Q172199: HOWTO: Optimize Queries in Visual Basic

Article: Q172199
Product(s): Microsoft Visual Basic for Windows
Version(s): 3.0,4.0,5.0
Operating System(s): 
Keyword(s): kbVBp400 kbVBp500 kbGrpDSVB kbGrpDSVBDB kbhowto kb32bitOnly
Last Modified: 11-JAN-2001

-------------------------------------------------------------------------------
The information in this article applies to:

- Microsoft Visual Basic Professional Edition for Windows, version 5.0 
- Microsoft Visual Basic Enterprise Edition for Windows, version 5.0 
- Microsoft Visual Basic Professional Edition, 16-bit, for Windows, version 4.0 
- Microsoft Visual Basic Professional Edition, 32-bit, for Windows, version 4.0 
- Microsoft Visual Basic Enterprise Edition, 16-bit, for Windows, version 4.0 
- Microsoft Visual Basic Enterprise Edition, 32-bit, for Windows, version 4.0 
- Microsoft Visual Basic Standard Edition for Windows, version 3.0 
- Microsoft Visual Basic Professional Edition for Windows, version 3.0 
-------------------------------------------------------------------------------

SUMMARY
=======

Visual Basic allows you to retrieve data from Jet databases (MDB files) by using
Structured Query Language (SQL). These query operations can be made more
efficient by implementing some of the suggestions in this article.

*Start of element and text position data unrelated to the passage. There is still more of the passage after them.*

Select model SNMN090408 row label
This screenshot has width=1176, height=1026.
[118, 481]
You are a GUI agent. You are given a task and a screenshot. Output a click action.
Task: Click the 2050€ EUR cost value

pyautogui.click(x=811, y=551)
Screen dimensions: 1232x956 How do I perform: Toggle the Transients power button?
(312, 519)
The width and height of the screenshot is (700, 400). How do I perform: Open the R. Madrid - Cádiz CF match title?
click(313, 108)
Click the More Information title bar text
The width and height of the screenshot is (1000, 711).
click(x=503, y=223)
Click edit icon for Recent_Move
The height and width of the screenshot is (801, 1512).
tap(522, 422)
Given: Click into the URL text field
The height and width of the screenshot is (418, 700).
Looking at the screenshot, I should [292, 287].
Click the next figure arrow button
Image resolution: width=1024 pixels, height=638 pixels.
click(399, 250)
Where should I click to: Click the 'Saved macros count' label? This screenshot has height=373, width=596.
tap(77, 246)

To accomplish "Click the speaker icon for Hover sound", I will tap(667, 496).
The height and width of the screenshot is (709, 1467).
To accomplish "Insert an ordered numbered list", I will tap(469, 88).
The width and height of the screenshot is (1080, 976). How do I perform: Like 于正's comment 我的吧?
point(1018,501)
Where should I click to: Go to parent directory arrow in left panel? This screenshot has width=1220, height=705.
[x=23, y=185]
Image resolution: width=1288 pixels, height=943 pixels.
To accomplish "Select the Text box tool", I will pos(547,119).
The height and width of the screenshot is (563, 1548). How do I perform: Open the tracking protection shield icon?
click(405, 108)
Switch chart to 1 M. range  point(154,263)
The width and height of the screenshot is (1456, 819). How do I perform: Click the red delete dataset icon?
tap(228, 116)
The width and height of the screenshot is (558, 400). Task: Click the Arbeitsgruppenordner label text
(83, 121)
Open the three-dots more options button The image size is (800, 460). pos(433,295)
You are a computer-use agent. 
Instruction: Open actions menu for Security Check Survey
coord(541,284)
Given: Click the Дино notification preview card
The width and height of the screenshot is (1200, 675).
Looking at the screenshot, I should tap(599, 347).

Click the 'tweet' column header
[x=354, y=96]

This article assumes that you are using the Microsoft Jet database engine. If you
are querying ODBC tables, many of these points still apply. For more information
regarding improving performance of ODBC queries, please search on the following
words in the Microsoft Knowledge Base:

  ODBC and Optimizing and Tables

MORE INFORMATION
================

Here are some tips for optimizing your SQL queries:

Performance Analyzer
--------------------

If you have Microsoft Access 95 or 97, you can open the database and use the
Performance Analyzer to profile your queries and suggest improvements.

Table Design
------------

When defining a field in a table, choose the smallest data type appropriate for
the data in the field. This increases the number of records that can fit on a
page.

Fields you use in joins should have the same or compatible data types.

Compact the Database
--------------------

This has two performance benefits:

1. The Microsoft Jet database engine uses a cost-based method of optimization.
  As your database grows, the optimization scheme may no longer be efficient.
  Compacting the database updates the database statistics and re-optimizes all
  queries.

2. As your database grows, it will become fragmented. Compacting writes all the
  data in a table into contiguous pages on the hard disk, improving performance
  of sequential scans.

  To compact your database, use the CompactDatabase statement. This example
  compacts the database and makes a backup:

  DBEngine.CompactDatabase "C:\VB\BIBLIO.MDB", "C:\VB\BIBLIO2.MDB"
  Kill "C:\VB\BIBLIO.BAK"
  Name "C:\VB\BIBLIO.MDB" As "C:\VB\BIBLIO.BAK"
  Name "C:\VB\BIBLIO2.MDB" As "C:\VB\BIBLIO.MDB"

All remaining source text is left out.